Records shown:

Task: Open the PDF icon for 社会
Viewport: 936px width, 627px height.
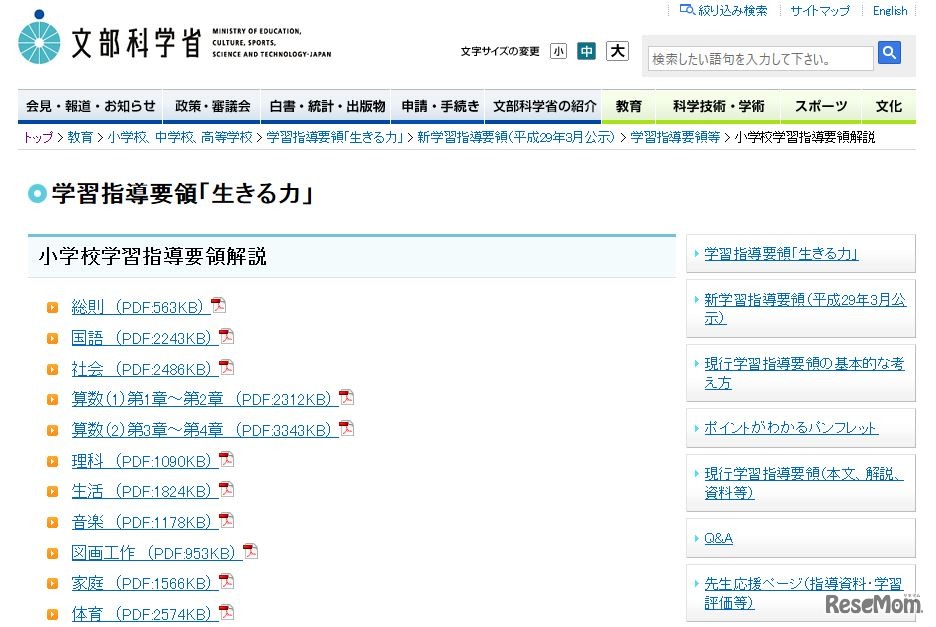Action: pyautogui.click(x=227, y=368)
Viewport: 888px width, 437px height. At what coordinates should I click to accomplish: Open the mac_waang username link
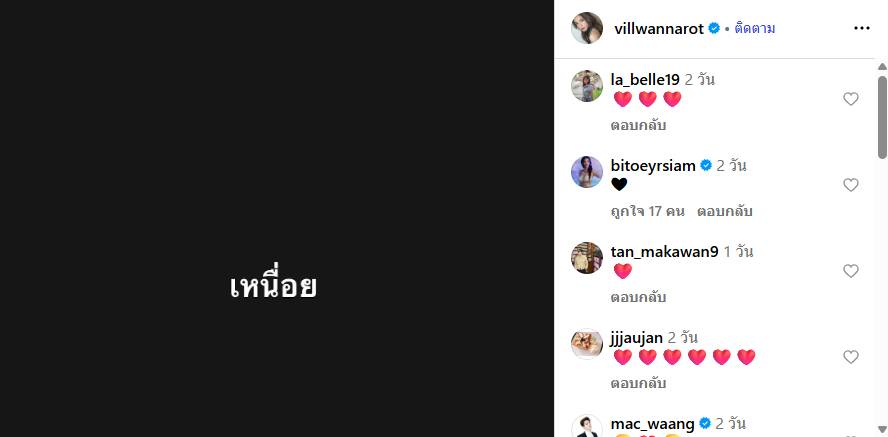(x=652, y=423)
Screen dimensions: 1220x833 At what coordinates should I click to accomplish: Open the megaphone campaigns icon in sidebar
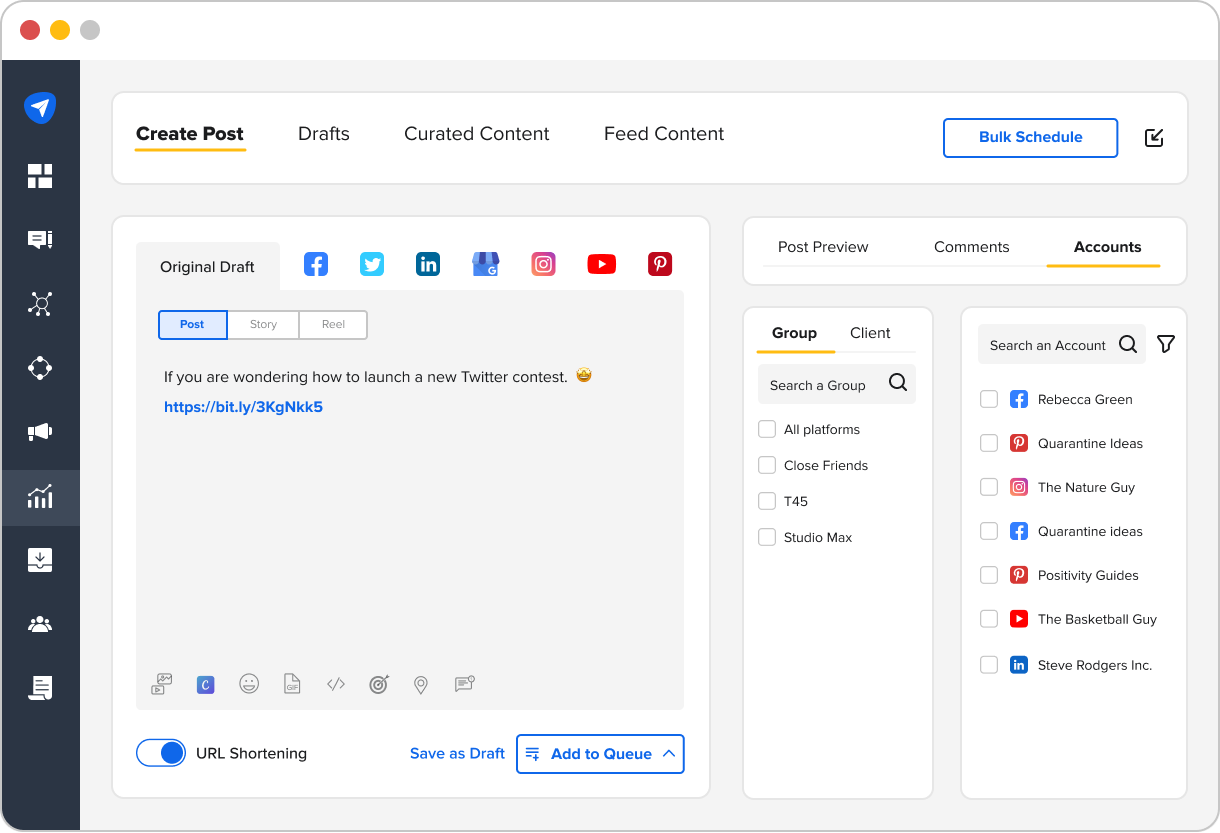40,433
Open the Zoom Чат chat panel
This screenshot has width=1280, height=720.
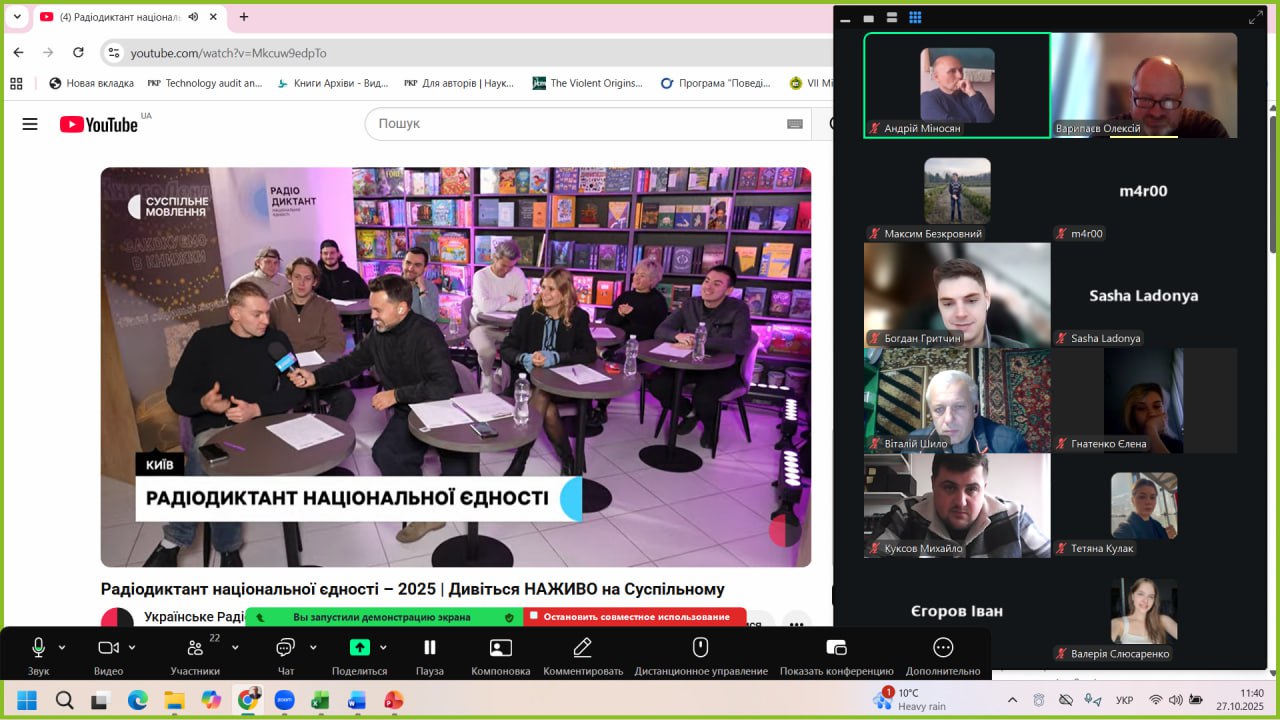285,648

Assignment: Each record above must be retyped exactly, minus its pictures.

Answer to this task:
Task: Open the PDF icon for 社会
Viewport: 936px width, 627px height.
Action: pyautogui.click(x=227, y=368)
Viewport: 888px width, 437px height. At what coordinates should I click to accomplish: Open the mac_waang username link
(x=652, y=423)
Screen dimensions: 1220x833 At what coordinates should I click to accomplish: Open the megaphone campaigns icon in sidebar
40,433
Open the Zoom Чат chat panel
This screenshot has width=1280, height=720.
285,648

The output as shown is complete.